• What you will do:
Answer these questions from the branding story:
1. What reason does the dad give for telling Tam not to help wrestle?
2. What is the name of the young cowboy who was going for the tail?
3. What two things crash to the ground as the calf heads toward the fire?

• Document text:
++++++

My dad, foreman of the crew, wandered by the fence where I was standing. “Moving slow today,” I commented. He grunted agreement.
“I thought I might let Mom hold the baby and help wrestle a few,” I ventured.
He never took his eyes off the branding. “Better not, Tam,” he replied. “You don’t want to hurt your back.”
Excuse me? Hurt my back? Evidently my own father didn’t recall my perfectly natural ability. My sheer athleticism, my timing, my agility. Disgusted, I turned away in feigned disinterest. I waited until Dad headed back to his work, then handed the baby to my mom and snuck through the fence. Da-da-da-da-da! I thought to myself. Here comes Tam to save the day!
You should know that when I was a full-time wrestler, I hated it when bystanders pitched in to help me with a calf I was struggling to get down or hold down. I figured if you weren’t “in the zone,” you were just going to get in my way and/or embarrass yourself.
Nonetheless, I proceeded on this fateful day, past my prime and having given birth just a few short months before.
A big one on the line, the roper started toward the fire, pulling the calf by its back feet. I sidled in to place thinking I would pull the rope to help trip the calf.
Jake, the young cowboy who assumed he would be wrestling this calf on his own just as he had the ones before, was going for the tail and didn’t even know I was there to make his day. The roper must have seen me, though, and slowed his horse momentarily. There’s a bit of a slope to the pen we were in, and the calf had a downhill advantage. When the roper’s horse slowed for a moment, the rope became slack enough for that lanky black calf to take the notion he might yet get away. I’ve seen it happen lots of times: the calf gets a little leverage, turns attacker rather than attacked, and starts working desperately to turn itself away from what it fears — which in this case was my (unassuming) wrestling partner.
What I didn’t see, because it happened too fast, was this particular calf gaining enough momentum on the rope to clothesline me. Before I knew it, I was surrounded on three sides by a rope with a horse on one end and a mean calf on the other. There were the muffled sounds of my soft body hitting the ground, my arms moving up to protect my head, the zzzzt! of the rope slithering out from underneath me, and Vergal hollering “Look out!” to the crew at large.
Too mortified to feel any pain and amazed that I wasn’t tangled up in that rope, I scrambled to my feet to watch the calf windmill on toward the branding pot and the propane tank used to fuel the fire. In painfully slow motion, both the pot and the tank crashed to the ground. We all held our breaths waiting for our sure demise by means of propane explosion.
Miraculously, the propane tank didn’t explode.
My humiliation complete, I crept back to the fence… and there I stayed for the remainder of the branding. The cowboys — many of whom have known me since I was a girl — picked up the wreckage and resumed their slow but steady pace. Come lunchtime, they were all very nonchalant about the fallen star in their midst.
I think the day you get your Old Mom Card is the day you realize your life has changed permanently… that having a child is no temporary condition. You’re not unique or invincible; your body is changed and aging; there were good calf wrestlers before you and there will be good calf wrestlers after you. It’s the day you fully understand that, though some are slow to admit it, you can’t be a mom and still be everything else too.

++++++

• Material supplied:
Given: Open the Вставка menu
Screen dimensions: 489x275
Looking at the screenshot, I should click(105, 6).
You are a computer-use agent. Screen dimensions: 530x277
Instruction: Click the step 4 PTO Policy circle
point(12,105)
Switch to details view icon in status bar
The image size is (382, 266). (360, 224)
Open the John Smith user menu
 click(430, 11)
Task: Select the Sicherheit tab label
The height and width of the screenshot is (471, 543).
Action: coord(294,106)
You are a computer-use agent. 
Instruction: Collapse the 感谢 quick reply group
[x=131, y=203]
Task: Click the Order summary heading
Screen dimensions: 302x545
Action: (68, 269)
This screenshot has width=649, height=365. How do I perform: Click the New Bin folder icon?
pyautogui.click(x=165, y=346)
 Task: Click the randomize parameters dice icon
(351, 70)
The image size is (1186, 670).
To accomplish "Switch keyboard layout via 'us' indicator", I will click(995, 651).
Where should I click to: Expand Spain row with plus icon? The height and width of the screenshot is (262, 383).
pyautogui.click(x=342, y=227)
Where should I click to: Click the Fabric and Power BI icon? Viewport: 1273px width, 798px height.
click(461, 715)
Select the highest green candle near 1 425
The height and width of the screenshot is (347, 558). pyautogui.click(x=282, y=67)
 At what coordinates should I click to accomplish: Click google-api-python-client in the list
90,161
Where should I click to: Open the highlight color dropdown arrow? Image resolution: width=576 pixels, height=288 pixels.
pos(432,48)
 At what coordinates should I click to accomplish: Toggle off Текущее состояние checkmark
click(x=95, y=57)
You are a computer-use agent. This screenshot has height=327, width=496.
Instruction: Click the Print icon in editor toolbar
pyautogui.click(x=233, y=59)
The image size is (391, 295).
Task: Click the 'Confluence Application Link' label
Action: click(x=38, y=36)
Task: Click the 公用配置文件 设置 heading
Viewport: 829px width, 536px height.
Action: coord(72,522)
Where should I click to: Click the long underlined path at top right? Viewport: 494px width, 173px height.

++++++

• Response:
1. He says Tam doesn't want to hurt her back.
2. Jake.
3. The branding pot and the propane tank used to fuel the fire.